De notre envoyée spéciale à Baidoa,
Abshira Hassan Daoud essaie de protéger du soleil son petit garçon de 3 ans. Il a les yeux mi-clos. Il transpire. Elle lui passe la main sur le front. « Il a perdu beaucoup de poids. Il s’affaiblit de jour en jour. Il ne mange pas. Je pense qu’il est anémié. » Abshira est d’autant plus inquiète qu’elle est déjà en deuil. Mi-novembre, elle a vu mourir sa dernière fille, Barlin, 2 ans à peine, tombée malade dans son village. Malnutrition, rougeole… Barlin est arrivée trop tard à Baidoa pour être sauvée.
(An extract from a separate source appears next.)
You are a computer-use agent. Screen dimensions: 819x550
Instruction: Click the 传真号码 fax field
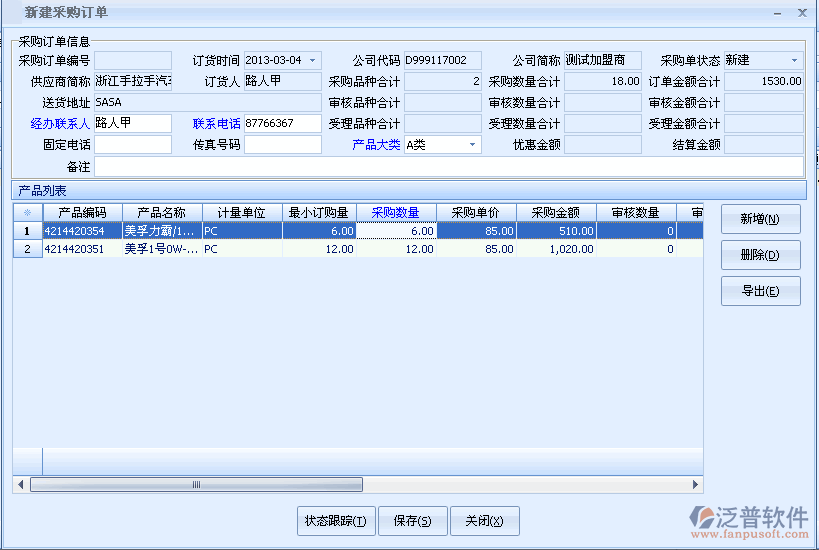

« D’abord, j’ai dû marcher pendant quatre jours, puis trouver une voiture. Et quand finalement, je suis arrivée à l’hôpital, elle a reçu des soins. Après deux semaines, son état s’était amélioré. Ensuite, elle est décédée. Je suis encore très choquée. » À entendre Abshira, on devine que sa fuite n’a pas été facile. D’autant que la jeune mère vient de la région de Bakol où le joug des islamistes shebabs est particulièrement féroce. Mais l’interview doit s’achever. À Baidoa, les déplacements des Occidentaux se font sous haute sécurité. Une dizaine d’hommes armés de kalachnikovs nous escortent. Les shebabs ont tissé un solide réseau de renseignements dans la ville. Notre temps sur le terrain est compté.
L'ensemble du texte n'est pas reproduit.